SUPPLIED ENTRIES:
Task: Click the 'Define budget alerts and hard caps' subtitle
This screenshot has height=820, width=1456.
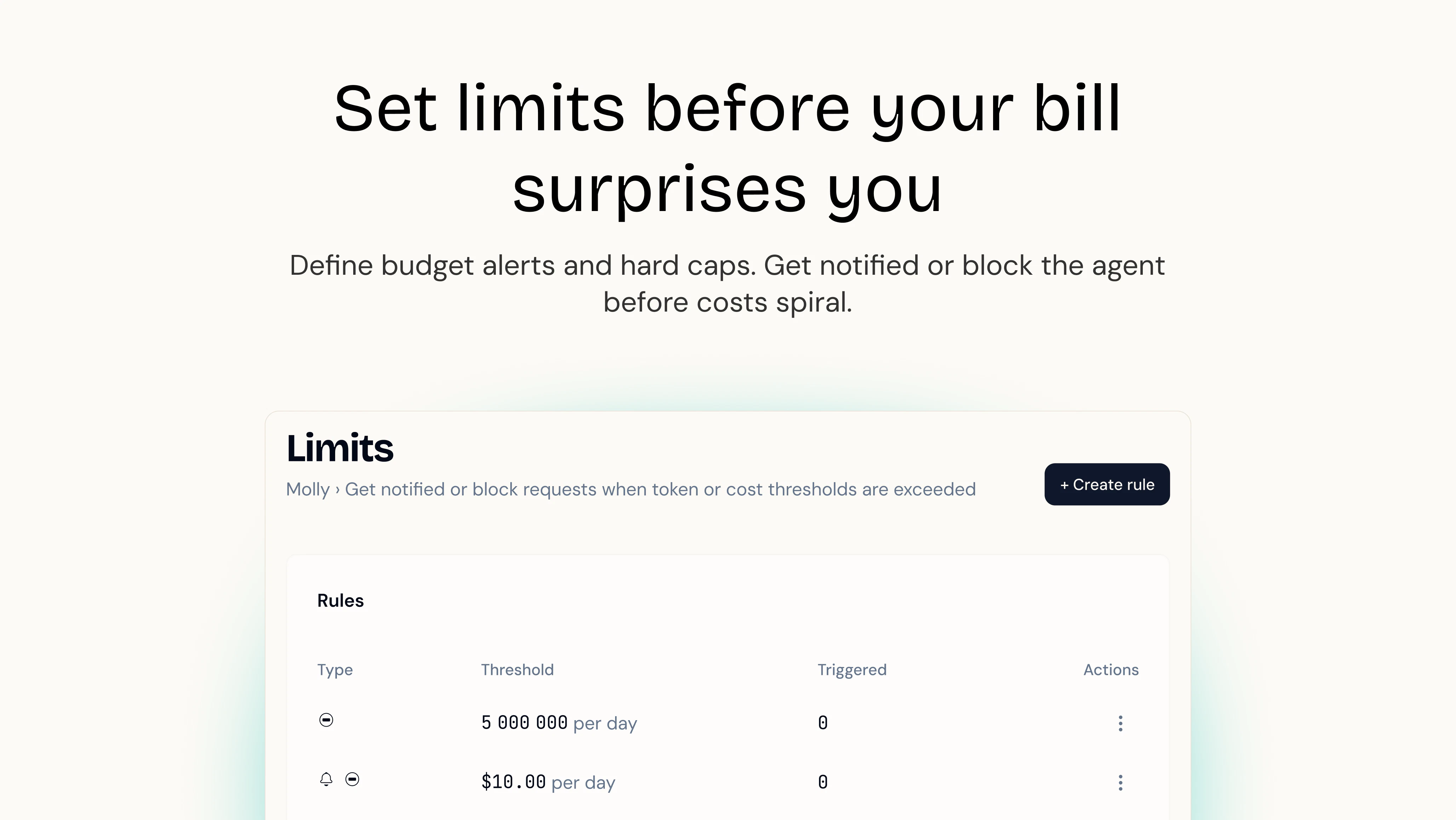Action: tap(727, 284)
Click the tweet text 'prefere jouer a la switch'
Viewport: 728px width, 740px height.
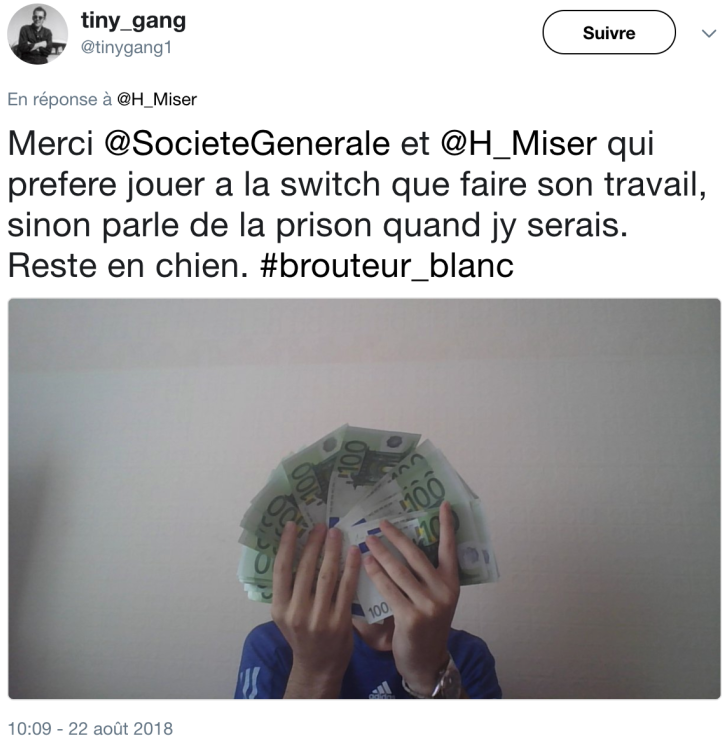pos(194,185)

WHAT IS BEING ASKED: What are the lines of the data above that include the string "Click"? Copy them.

RESPONSE AREA:
Task: Click the 'Define budget alerts and hard caps' subtitle
Click the tweet text 'prefere jouer a la switch'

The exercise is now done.